Many drug regulatory authorities have recognized the value of post-marketing surveillance and the need for sustained international surveillance schemes. For many years the WHO Collaborating Centre on International Drug Monitoring has collated the reports of national monitoring schemes based on spontaneous notification by health professionals. Originally the programme included only countries with highly evolved regulatory agencies, where its main use was for generating signals of possible adverse drug reactions and for confirming cases. Currently the Collaborating Centre is attracting many developing countries which are in the process of establishing national drug policies. WHO is collaborating closely with the Council for International Organizations of Medical Sciences to promote epidemiologically based methods of monitoring.

The ability of most developing countries to carry out studies using such methods is limited by cost and the need for skills in pharmacoepidemiology. Nevertheless, when concern arises over the safety of a drug used exclusively for a tropical disease, the need for post-marketing surveillance is as great as in any other situation. Such a matter is already being addressed by WHO in the instance of the use of ivermectin in community-based mass treatment programmes for onchocerciasis. Such surveillance may also require the establishment of special reporting facilities and small follow-up studies of people exposed to specific drugs may be necessary.

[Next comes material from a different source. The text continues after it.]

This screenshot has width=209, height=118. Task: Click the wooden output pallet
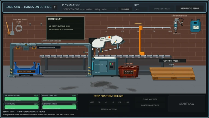pos(172,74)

If the detection of longer-term adverse sequelae to drug use is to become more efficient, reliable methods of linking prescribing information to hospital records will need to be more widely introduced. This, in turn, will require a means of assuring the confidentiality of personal information. Until these methods are developed, the application of epidemiological principles to the assessment of drug-induced effects will remain difficult to explore. WHO possesses the appropriate consultative capacity to promote debate of the issues, to promote the most suitable methods, and to monitor the results of their application.

These principles apply not only to the detection and assessment of adverse drug effects but to all other indicators of drug performance. In particular, access to microbiological reference laboratories is essential for the rational use of the expensive reserve antimicrobials.

The opportunities to advance therapeutics through post-registration drug studies will be only partially utilized until all health care professionals accept their responsibility to report on the effects of drugs in actual use.